Par rozalux dans Europe, (élections) mondialisation, luttes internationales le 4 Septembre 2015 à 00:19La théorie du choc des civilisations n'est pas nouvelle, mais semble s'imposer toujours davantage dans le débat public, à droite bien sûr, mais aussi de plus en plus à gauche. Cette théorie, développée par l'auteur américain Samuel Huntington, est devenue une des principales clefs de lecture des conflits.
Florian Gulli, professeur de philosophie, coordinateur du dossier (1) pour la Revue du projet.
Mais les conflits internationaux sont-ils bien des guerres de civilisations, c'est-à-dire, peu ou prou, des guerres de religions ?
« Ce qui se passe aujourd'hui n'a pas beaucoup à voir avec les civilisations, mais beaucoup avec le capitalisme. »

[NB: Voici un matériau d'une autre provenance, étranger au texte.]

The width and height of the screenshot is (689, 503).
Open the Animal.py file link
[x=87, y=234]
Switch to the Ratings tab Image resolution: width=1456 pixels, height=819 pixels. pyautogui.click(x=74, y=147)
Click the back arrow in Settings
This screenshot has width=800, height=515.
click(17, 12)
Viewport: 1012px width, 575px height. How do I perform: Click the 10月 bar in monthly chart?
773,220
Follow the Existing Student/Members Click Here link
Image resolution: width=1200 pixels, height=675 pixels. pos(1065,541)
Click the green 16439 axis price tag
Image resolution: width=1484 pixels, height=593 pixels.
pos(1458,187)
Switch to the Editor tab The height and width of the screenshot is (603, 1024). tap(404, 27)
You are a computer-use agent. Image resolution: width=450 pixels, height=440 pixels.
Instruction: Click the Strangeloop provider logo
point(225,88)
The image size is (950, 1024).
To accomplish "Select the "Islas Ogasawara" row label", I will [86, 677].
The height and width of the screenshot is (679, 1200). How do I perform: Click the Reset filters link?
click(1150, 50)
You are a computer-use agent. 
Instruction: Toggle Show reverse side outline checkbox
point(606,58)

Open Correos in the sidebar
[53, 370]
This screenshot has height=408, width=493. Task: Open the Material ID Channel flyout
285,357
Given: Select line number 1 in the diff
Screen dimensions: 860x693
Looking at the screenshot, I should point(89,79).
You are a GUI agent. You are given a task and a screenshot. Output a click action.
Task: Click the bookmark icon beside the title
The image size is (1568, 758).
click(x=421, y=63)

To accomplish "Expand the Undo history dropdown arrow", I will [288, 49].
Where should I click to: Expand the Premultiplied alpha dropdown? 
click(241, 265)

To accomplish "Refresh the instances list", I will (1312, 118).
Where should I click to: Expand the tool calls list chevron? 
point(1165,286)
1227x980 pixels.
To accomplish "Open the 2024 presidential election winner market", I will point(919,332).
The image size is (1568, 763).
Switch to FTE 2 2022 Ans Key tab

L'analyse des conflits contemporains invalide cette approche. La plupart des conflits opposent des coreligionnaires. Daech tue beaucoup plus de musulmans que d'Occidentaux non musulmans. Par ailleurs, des pays s'allient malgré les différences de religion: l'Arabie saoudite et les États-Unis par exemple. L'impérialisme, qui part de causes politiques et économiques, reste la grille d'analyse la plus pertinente pour penser les guerres.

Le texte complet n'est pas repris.